### Passage shown

──────

I’ll admit something upfront. I’ve never been interested in Iron Kingdoms or Warmachine. Both feel like a steampunk version of Warhammer and I already have enough RPGs and miniature combat games to pick up what feels like a derivative of something else. I’ve got a stack of Bones, Tomb Kings, Robotech RPG Tactics and my old D&D Tactics figures from when that game existed. However, I really do like Richard Lee Byers’ stories. I’m more a non-fiction reader, but I enjoy enough of his writing to know I’ll pick up something of his (especially a review copy) if I run into it. Besides, the last time I picked up a book by him from a RPG universe I wasn’t originally interested in (The Festival at Glenelg), I ended up reviewing three adventures from that game. So who knew? Maybe Murder in Corvis would make me curious enough to try out some of Privateer Press’ games. There was only one way to find out.

I wasn’t sure what to expect with Murder in Corvis. Would it read like a gritty pulp thriller? Would it be more like one of those cozy mystery series my wife enjoys? Would it simply be a fantasy novella with a murder as the crux of the story? Would it be something else? The only way was to dip into the story and find out. Unfortunately, you don’t get to find out right away. Before Byers’ novel starts you get a very dull and dry four page introduction to the Iron Kingdoms world. Personally, I would have let the author incorporate this information into the story rather than have a preamble that reads like it was written by Ben Stein, but that’s just me. Most of what is in the introduction has no bearing on the story at all and will serve to bore or confuse newcomers to the Iron Kingdoms. As well, there is a six page glossary in the back, which defines specific creatures, jargon and game terminology that the reader will encounter within the novella. I feel Byers describes all of these terms pretty well in the story itself, so a glossary of this size and the verbose descriptions provided for each one comes off with the publisher either not trusting its audience or simply being VERY condescending to them. Both the preamble and the glossary rubbed me the wrong way and definitely gave me a bad first impression of Iron Kingdoms in general. Honestly, if you had to include both of these, I’d have put a much shorter glossary in the front so that readers know it is there (most people I know don’t flip to the back of a book except for people who like endings ruined and even less read the Table of Contents in a fiction book) and I would have put the “introduction” at the end to act as a, “If you liked this story, here’s more about our world (and product line) that you can purchase,” so as not to intimidate younger/casual readers or worse, make a person think that Murder in Corvis will be as poorly written as that four page look at the world of Iron Kingdoms. I can honestly say after reading Murder in Corvis, I’d probably pick up more stories by Byers in this setting…but I’m not at all inclined to touch the game line(s).

──────

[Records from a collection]
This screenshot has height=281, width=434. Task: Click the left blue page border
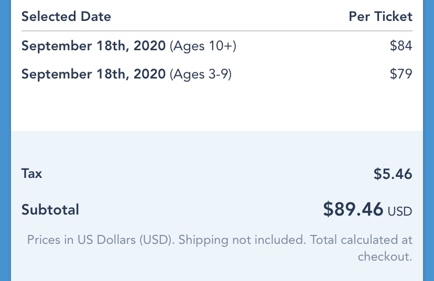5,140
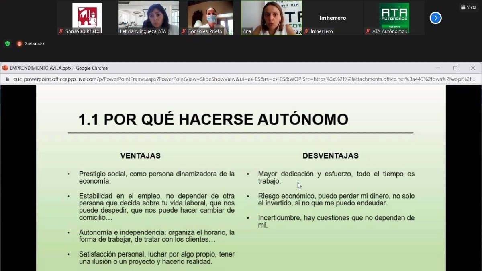The width and height of the screenshot is (482, 271).
Task: Select the ATA Autónomos logo tile
Action: [394, 16]
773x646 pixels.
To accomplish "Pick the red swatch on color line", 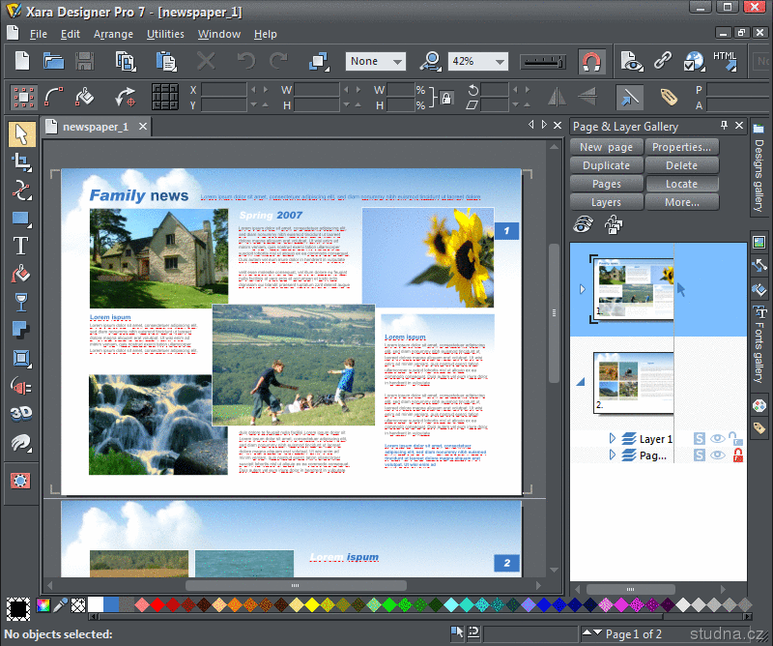I will tap(158, 605).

──────

According to the review of Murder in Corvis, how many pages long is the glossary at the back of the book?

### Output of the exercise
Six pages.